:: Task brief ::
The lines from the one containing "Given: Click the" to the end of the entries, both included, are what you need to transcribe exactly, without pictures and without anything else.

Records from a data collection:
□ □ □ □

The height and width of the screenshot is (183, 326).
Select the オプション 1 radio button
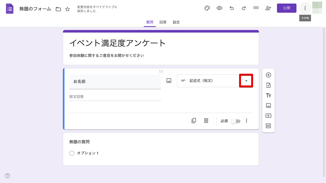pyautogui.click(x=72, y=153)
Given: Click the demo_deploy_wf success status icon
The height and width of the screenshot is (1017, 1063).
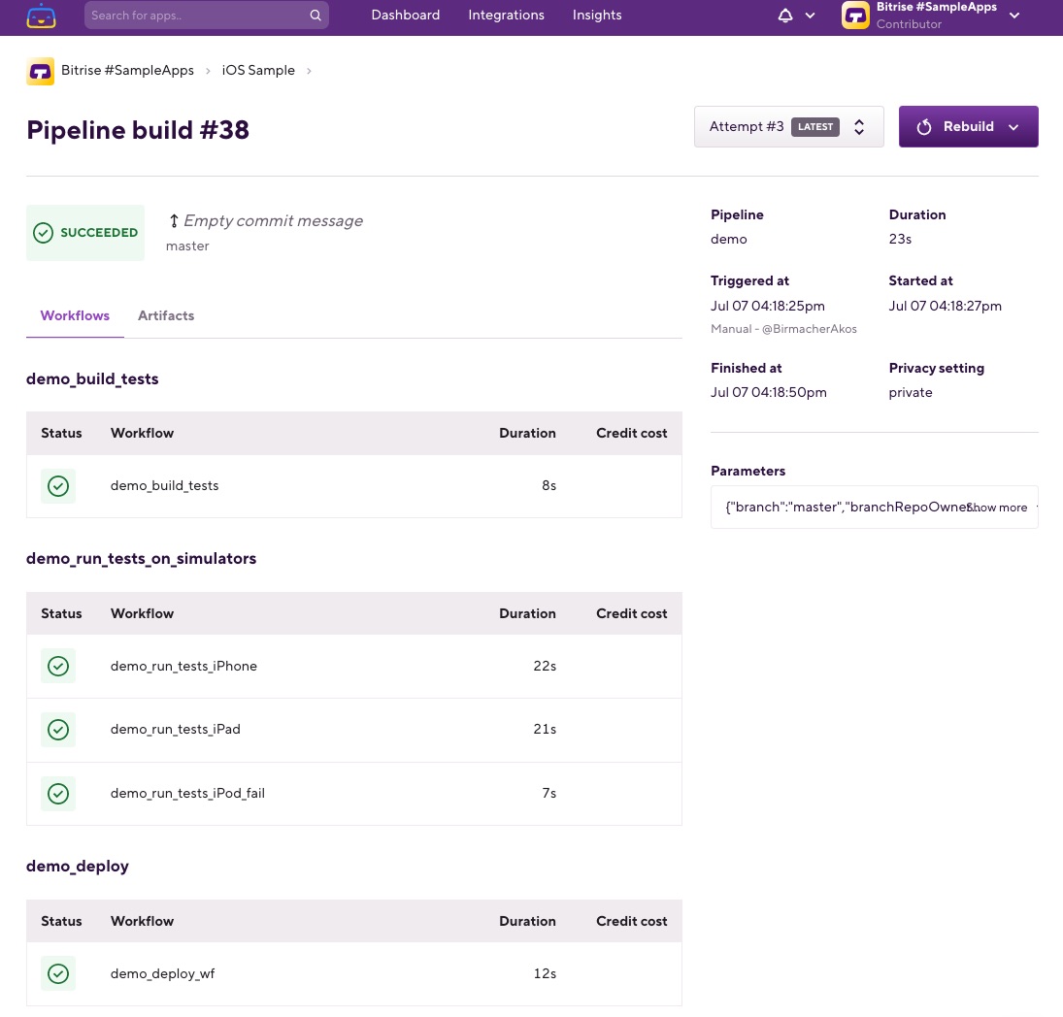Looking at the screenshot, I should click(58, 974).
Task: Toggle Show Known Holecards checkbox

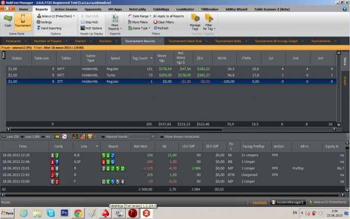Action: click(x=161, y=136)
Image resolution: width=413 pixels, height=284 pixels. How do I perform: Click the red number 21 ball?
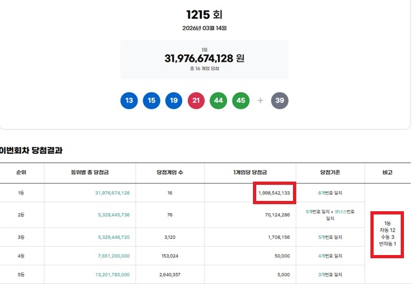pyautogui.click(x=196, y=100)
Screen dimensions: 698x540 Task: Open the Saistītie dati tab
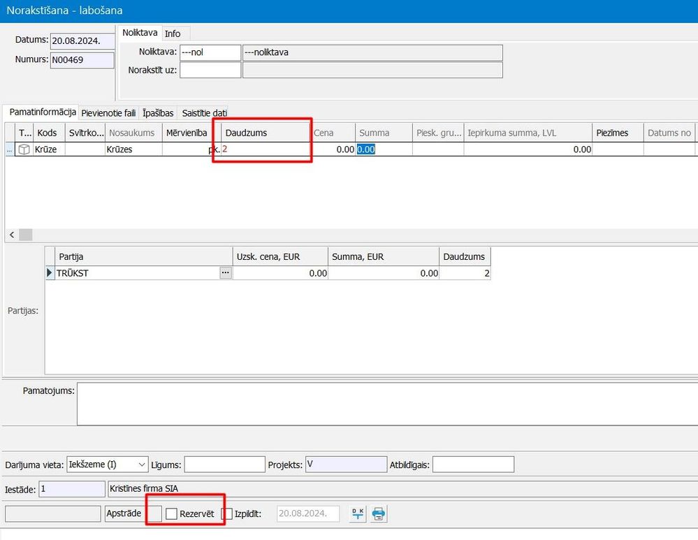[x=204, y=113]
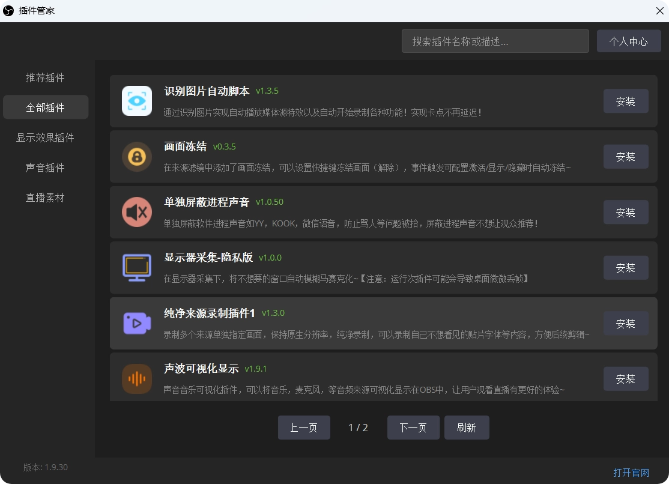Go to the next page with 下一页
669x484 pixels.
[x=413, y=427]
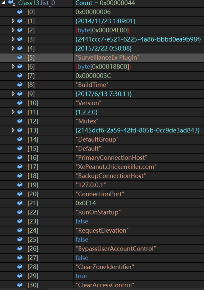
Task: Click the cube icon for item [21]
Action: coord(20,203)
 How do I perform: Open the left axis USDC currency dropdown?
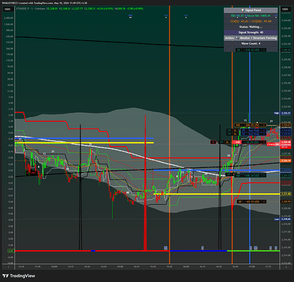pyautogui.click(x=8, y=9)
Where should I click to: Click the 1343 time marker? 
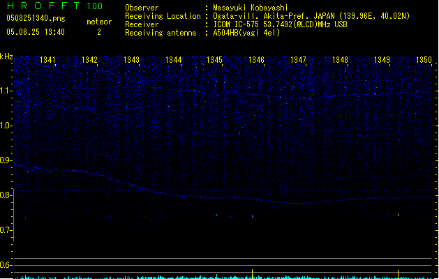[x=131, y=61]
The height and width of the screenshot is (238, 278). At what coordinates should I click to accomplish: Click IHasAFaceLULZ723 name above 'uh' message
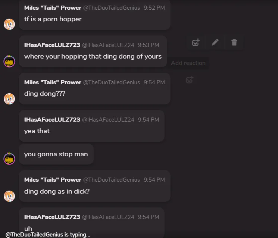[x=52, y=217]
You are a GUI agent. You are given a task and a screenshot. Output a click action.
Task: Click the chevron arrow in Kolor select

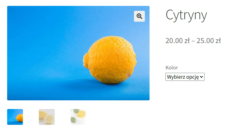tap(201, 77)
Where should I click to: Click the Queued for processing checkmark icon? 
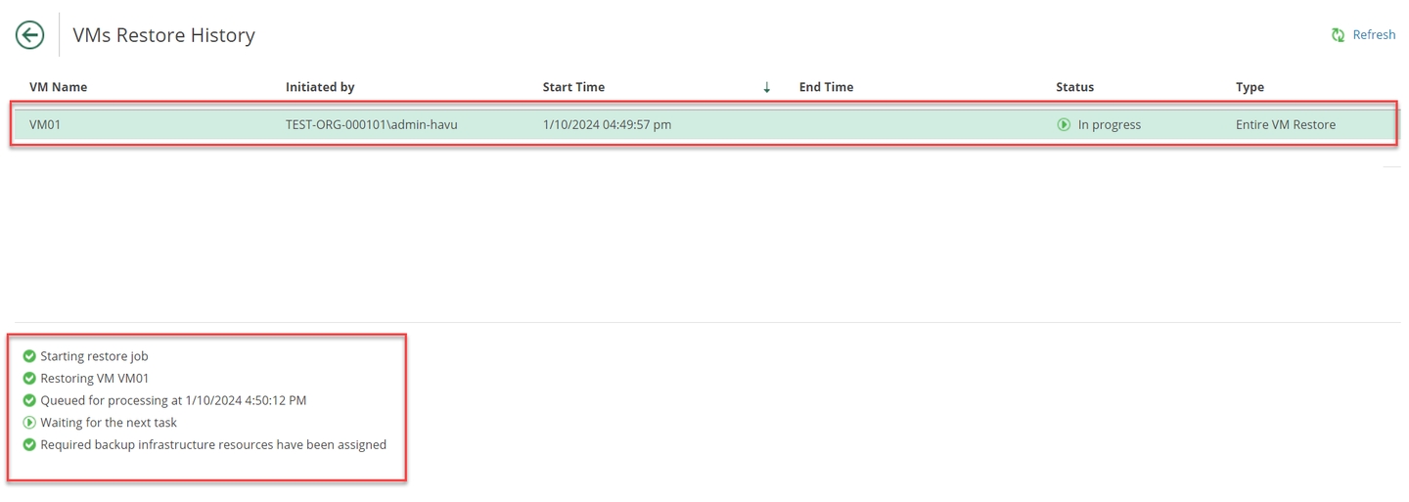[x=29, y=400]
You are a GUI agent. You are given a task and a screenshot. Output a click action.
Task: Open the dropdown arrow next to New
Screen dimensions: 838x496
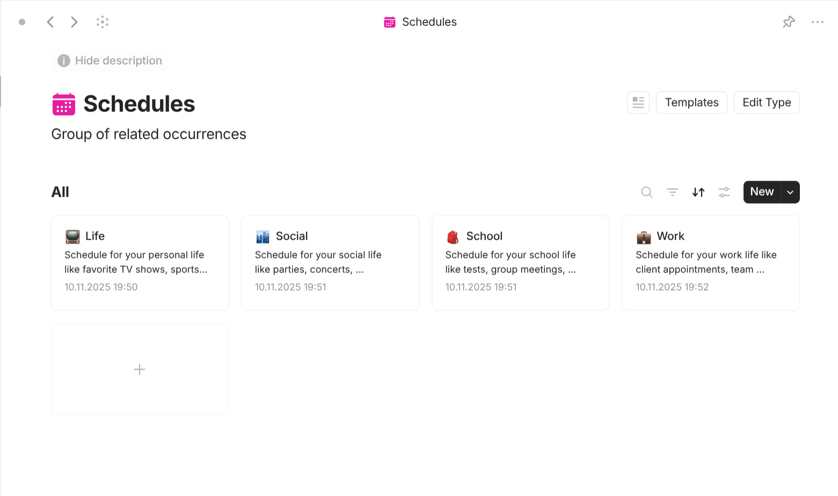[x=790, y=192]
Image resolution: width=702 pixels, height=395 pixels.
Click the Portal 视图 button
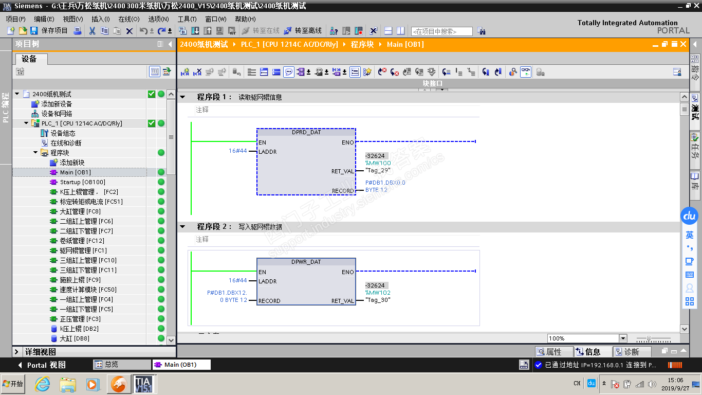click(42, 365)
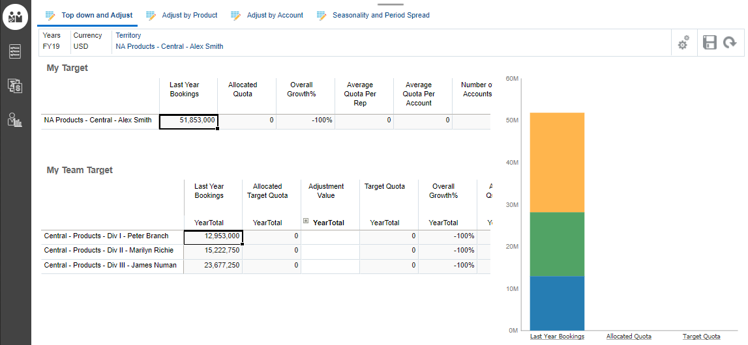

□ □ □ □

:: Response ::
Given: Click the demo_deploy_wf success status icon
The height and width of the screenshot is (1017, 1063).
Looking at the screenshot, I should click(58, 974).
Task: Toggle Show Known Holecards checkbox

Action: click(x=161, y=136)
Image resolution: width=413 pixels, height=284 pixels. How do I perform: Click the red number 21 ball?
pyautogui.click(x=196, y=100)
Screen dimensions: 698x540 Task: Open the Saistītie dati tab
[x=204, y=113]
Go to the next page with 下一页
669x484 pixels.
[x=413, y=427]
Task: Click the cube icon for item [21]
Action: coord(20,203)
 How do I perform: Open the left axis USDC currency dropdown?
pyautogui.click(x=8, y=9)
Where should I click to: Click the 1343 time marker? 
[x=131, y=61]
The height and width of the screenshot is (238, 278). At what coordinates should I click to accomplish: Click IHasAFaceLULZ723 name above 'uh' message
[x=52, y=217]
You are a GUI agent. You are given a task and a screenshot. Output a click action.
Task: Click the chevron arrow in Kolor select

tap(201, 77)
Where should I click to: Click the Queued for processing checkmark icon? 
[x=29, y=400]
You are a GUI agent. You are given a task and a screenshot. Output a click action.
Task: Open the dropdown arrow next to New
Screen dimensions: 838x496
[x=790, y=192]
Image resolution: width=702 pixels, height=395 pixels.
Click the Portal 视图 button
click(42, 365)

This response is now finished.